Inadimplência

82% dos inadimplentes sofrem emocionalmente devido às dívidas

Ansiedade é o principal sentimento apontado pelos endividados

Foto: Divulgação

Mais do que apenas impactos financeiros, a inadimplência também causa prejuízos emocionais. Segundo uma pesquisa realizada pela Confederação Nacional de Dirigentes Lojistas (CNDL) e pelo Serviço de Proteção ao Crédito (SPC Brasil), 82,2% dos brasileiros com dívidas há mais de três meses sofreram algum sentimento negativo ao descobrir que estavam endividados. 

Ansiedade (63,5%), estresse (58,3%), desânimo (56,2%) e vergonha (54,2%) foram as principais sensações citadas pelos entrevistados. O fato de estar inadimplente também causa preocupações práticas, como não conseguir pagar a dívida, parcelar novas compras ou conseguir um emprego. 

"O levantamento é importante porque evidencia que as frustrações e incertezas provocadas pela inadimplência não se restringem ao campo financeiro, tendo impacto significativo também na saúde física e emocional dos endividados", explicou a economista-chefe do SPC Brasil, Marcela Kawauti.


Inadimplentes sofrem mudança no comportamento

Para tentar esquecer das dívidas, o comportamento é variado. Quatro em cada dez inadimplentes (40,8%) buscam se dedicar a atividades que ajudam a não pensar nos problemas causados pelas contas em aberto. Já 28,2% aliviam suas angústias em algum vício (como cigarro, bebida ou comida) e 24,7% acabam comprando mais do que de costume.

"Muitas vezes, a pessoa fica tão frustrada que busca evitar lidar com a situação alimentando comportamentos negativos, como vícios ou até compras excessivas. Isso pode aumentar ainda mais as dívidas, gerando uma espécie de círculo vicioso e deixando o inadimplente em uma situação pior do que estava antes", ressaltou a economista.

Os impactos nas relações pessoais e profissionais também foram observados na pesquisa. Três em cada dez (30%) ficaram mais desatentos ou menos produtivos no trabalho. Já 17,2% dizem que ficaram mais impacientes com colegas e 7,6% ficaram tão nervosos que chegaram a partir para agressão física. 

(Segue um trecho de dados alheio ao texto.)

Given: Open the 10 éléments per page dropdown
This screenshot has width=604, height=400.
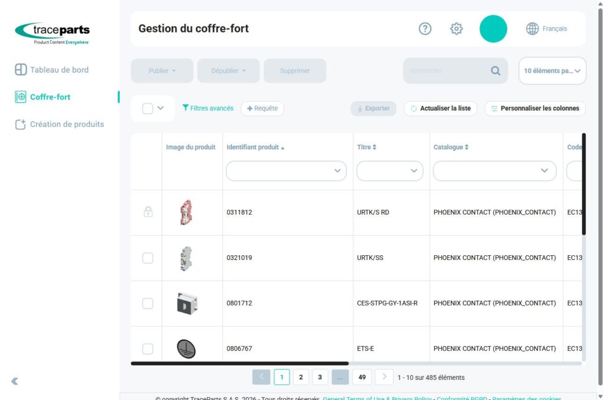Looking at the screenshot, I should [x=552, y=70].
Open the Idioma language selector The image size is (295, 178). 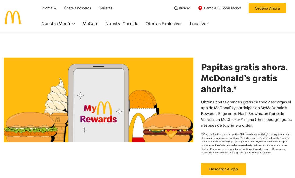[x=49, y=8]
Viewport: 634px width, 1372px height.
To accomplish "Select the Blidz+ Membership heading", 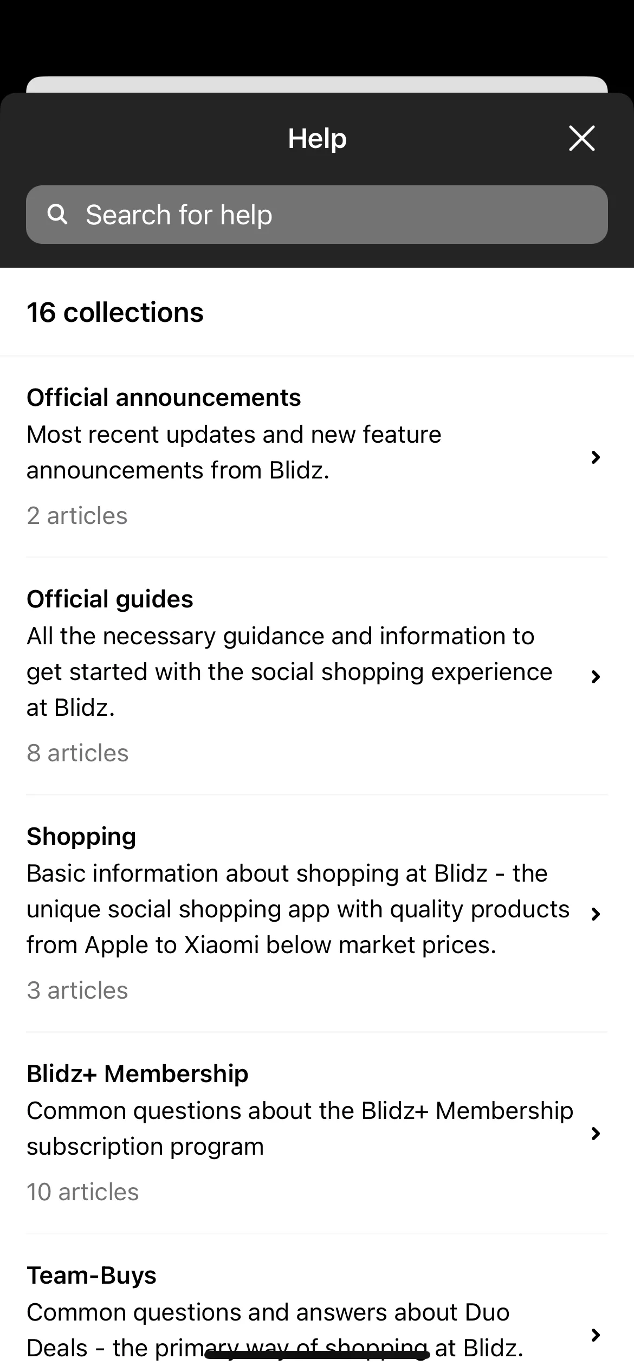I will tap(138, 1073).
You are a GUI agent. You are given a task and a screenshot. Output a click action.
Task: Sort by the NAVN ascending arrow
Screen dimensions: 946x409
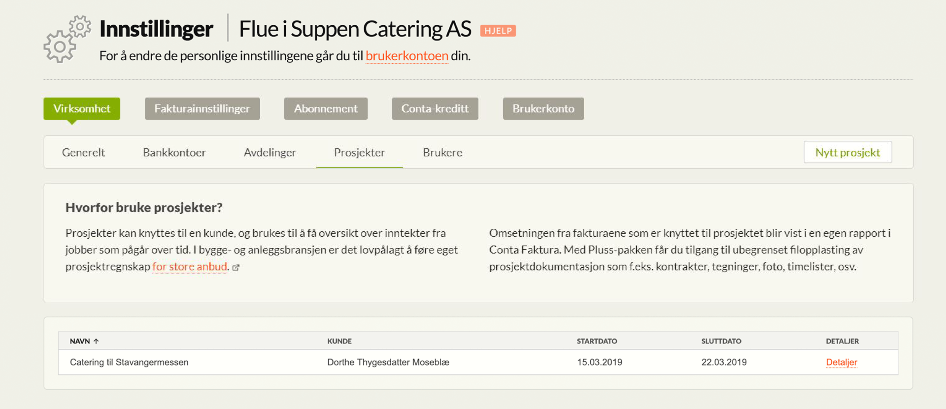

"Caso a pessoa não busque controlar esse comportamento no ambiente de trabalho, ela pode correr o risco de perder o emprego, ficar sem fonte de renda, e se afundar ainda mais nas dívidas. Por isso, é de extrema importância que a pessoa tenha maturidade para encarar o problema por mais desconfortável que seja", alertou Marcela.